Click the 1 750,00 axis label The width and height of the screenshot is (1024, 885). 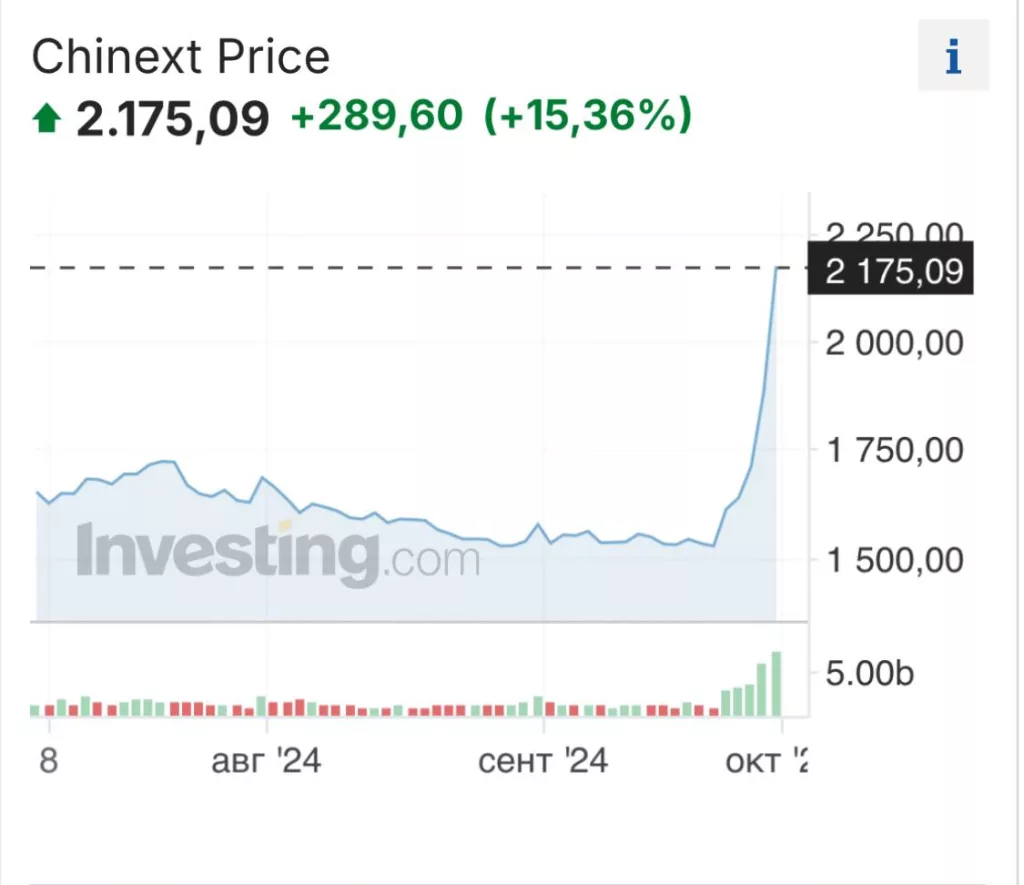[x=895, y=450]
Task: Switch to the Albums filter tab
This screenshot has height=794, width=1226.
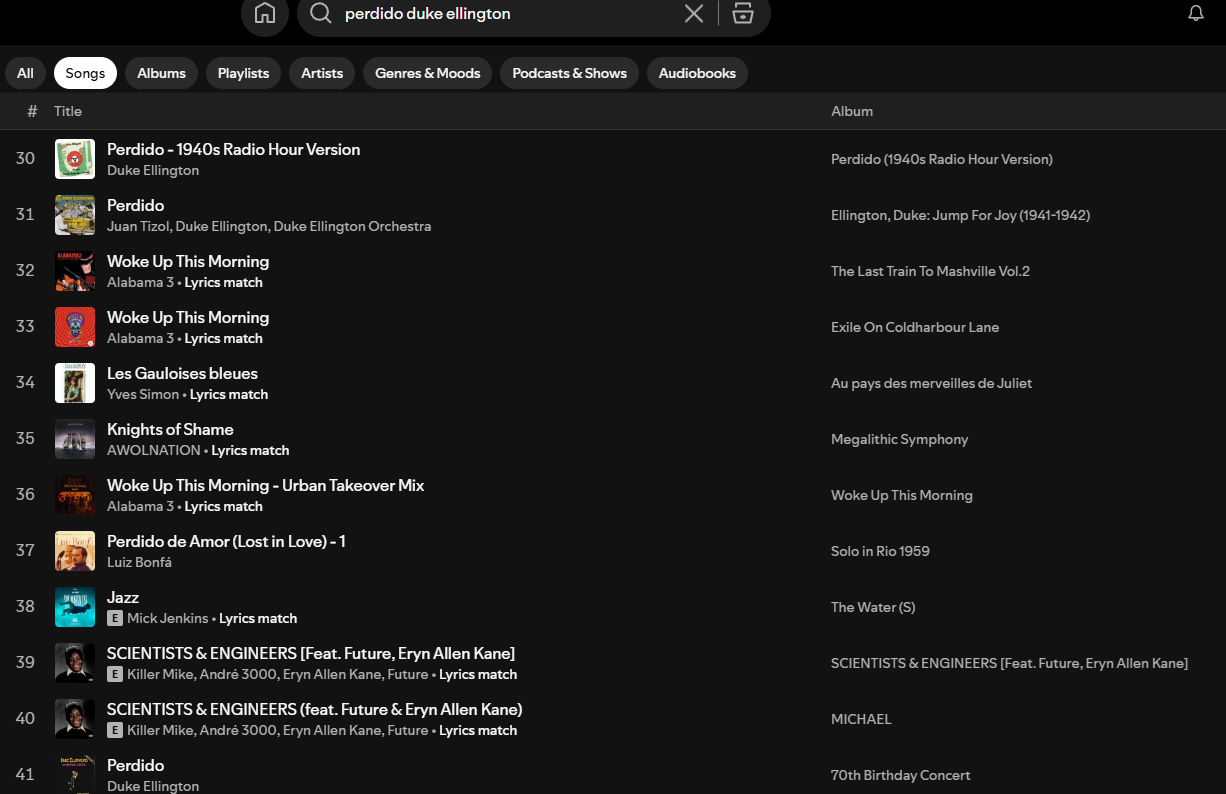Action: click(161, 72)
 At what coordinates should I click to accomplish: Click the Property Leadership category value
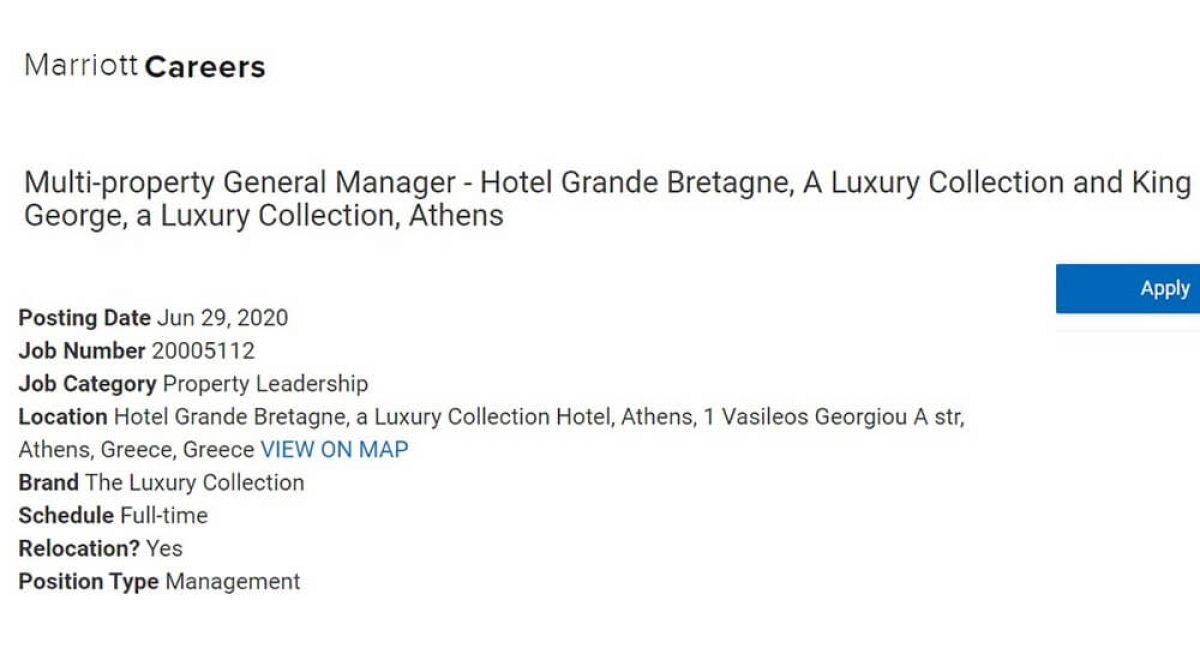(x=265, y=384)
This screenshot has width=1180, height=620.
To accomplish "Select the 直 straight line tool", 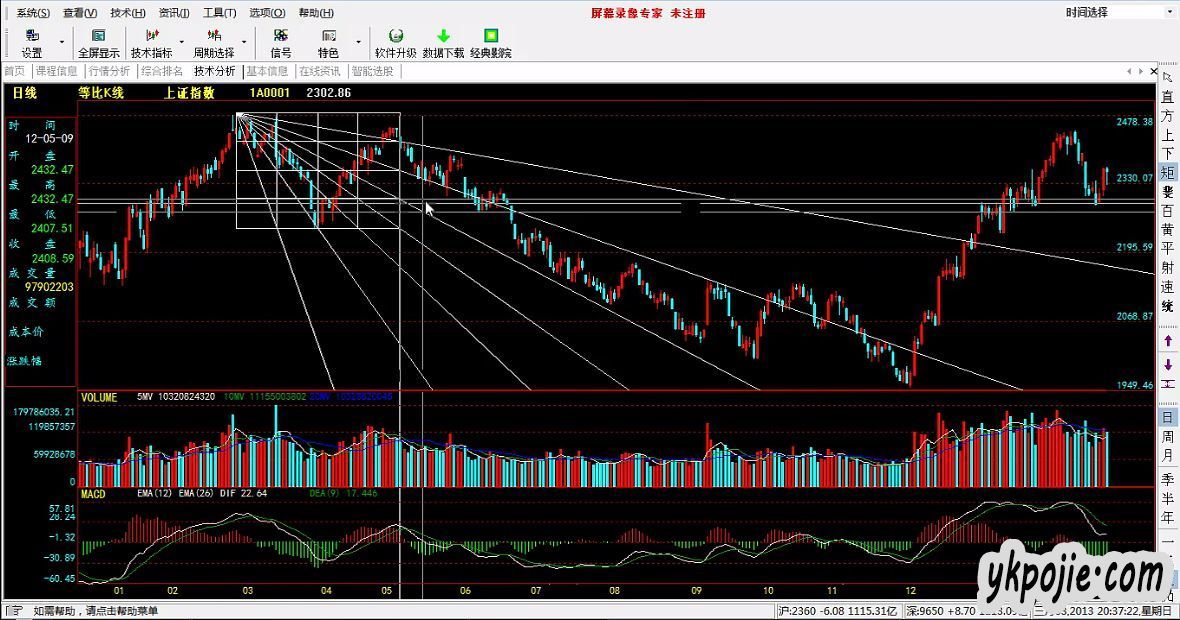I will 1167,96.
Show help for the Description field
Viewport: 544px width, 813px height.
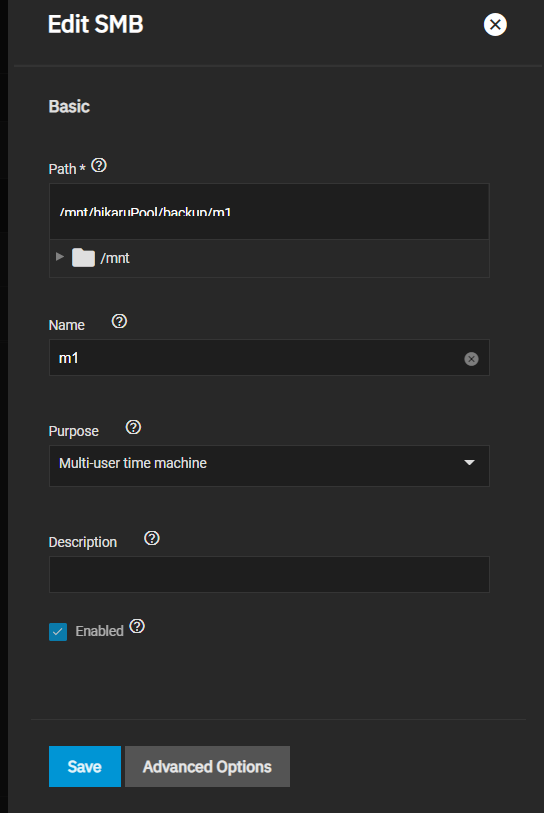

---------------

TASK PROMPT
Leaving all pictures aside, print exactly the lines from the one that contains "Show help for the Description field" through the last line of the data above, inclusive.

SOLUTION TO THE EXERCISE
Show help for the Description field
Viewport: 544px width, 813px height.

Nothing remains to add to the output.